The funniest thing in this situation is that people who are deeply affected by the Internet-someone-wrong syndrome often spend a damn break of time and nerves to prove to another just as struck completely free that he does exactly the same thing for money or on orders . Are you looking for logic here? She is not. This is the internet, baby.



Let us take one of the relatively recent questions about alleged territorial discrimination on Gitlab. 4 days have passed since the publication of the article, and, of course, the discussion a long time ago moved away from the originally stated topic for distant lands. These phrases sound:

A real person can not oppose anything to a professional commentator on a subscription ...

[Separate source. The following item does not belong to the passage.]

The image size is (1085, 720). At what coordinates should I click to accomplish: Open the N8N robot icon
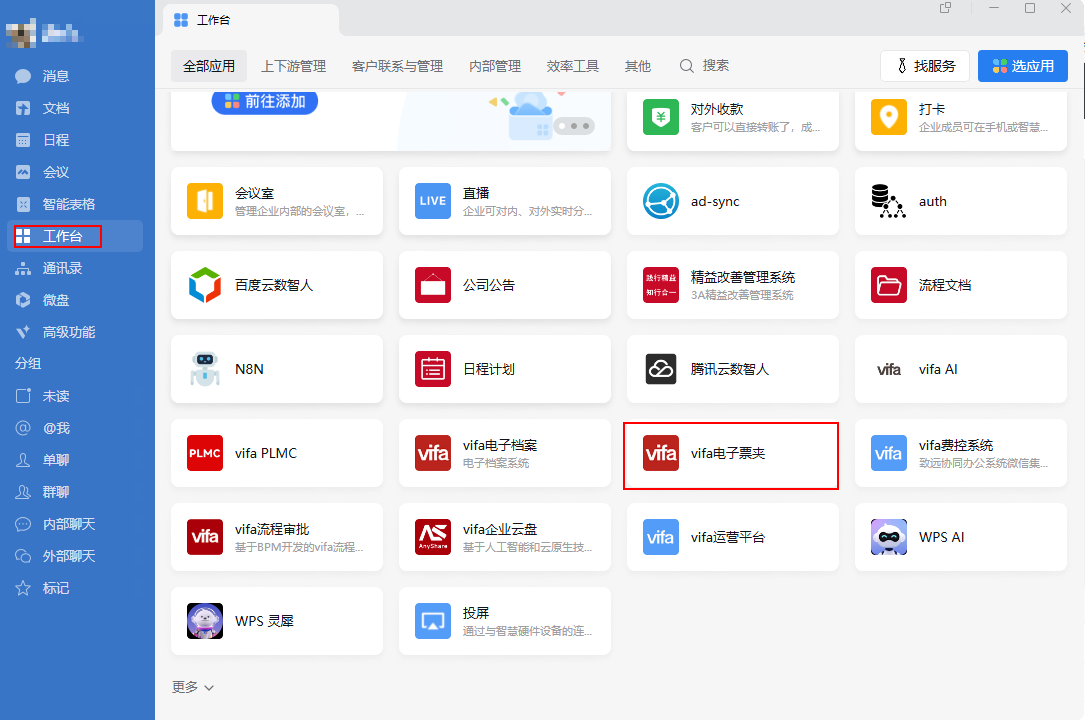click(x=205, y=369)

The user (such and such) spends simply an unrealistic amount of time on comments ...

At the same time, its activity does not have patterns that are usually inherent in an ordinary user ...

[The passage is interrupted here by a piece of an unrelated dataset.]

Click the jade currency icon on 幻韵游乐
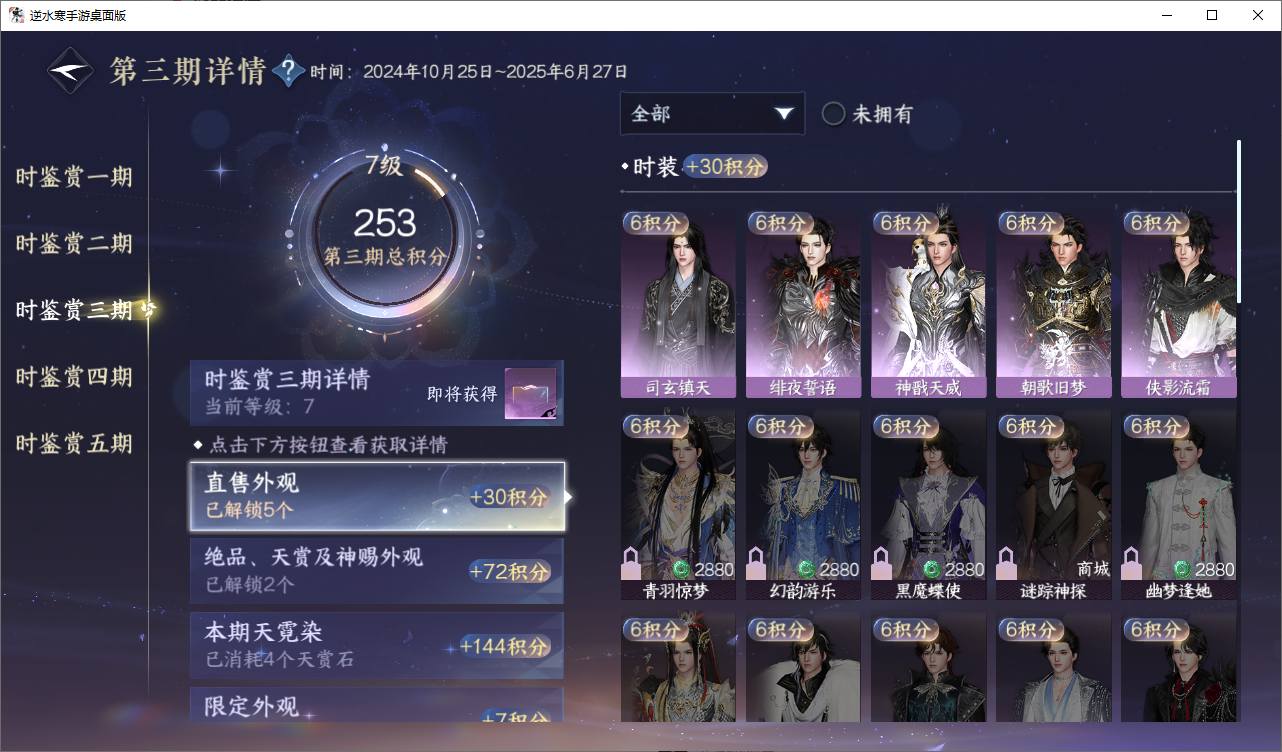1282x752 pixels. coord(807,569)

ps but it led me to write a parser analyzer of such commentators) With an indication of activity by the hour, the amount of time per day, per week, etc. ... A good topic for the article)
So stop it. And what are these patterns “typically inherent to the average user”? The author of this phrase in that topic, unfortunately, has already been translucidated, so you have to go at random.



The question that I want to put before your eyes is clear, the following - is it even possible by statistical methods to at least somehow reliably distinguish these very patterns so as to create a formal classifier that distinguishes casual commentators from professional ones? Imagine - “according to the Habr-Botometer, you are 76% likely to be a Kremlin bot.” It will be much cooler than karmic raids on each other.

Unfortunately, my competencies are not enough to even suggest which way to dig to solve such a problem. Nevertheless, last night I knocked down “on my knee” a small primitive parser, which (since the comment page is open even to unauthorized visitors) does two things for now - a) it collects statistics from all of its comments (for now, it's just time -stamp) and adds to the MySQL database; b) draws a time chart, marking on it the events of sending comments taken from this database. Even without some tricky analysis, it turned out pretty funny. This is what my comments chart looks like. Explanations are underneath. It is best viewed in a separate window on a scale of 100% or more.



image



On the horizontal axis is time, each pixel is equal to one minute, the price of gray divisions is equal to one hour, the entire horizontal line is equal to one day. The day goes from bottom to top along the vertical axis, the division price on it is 365 days.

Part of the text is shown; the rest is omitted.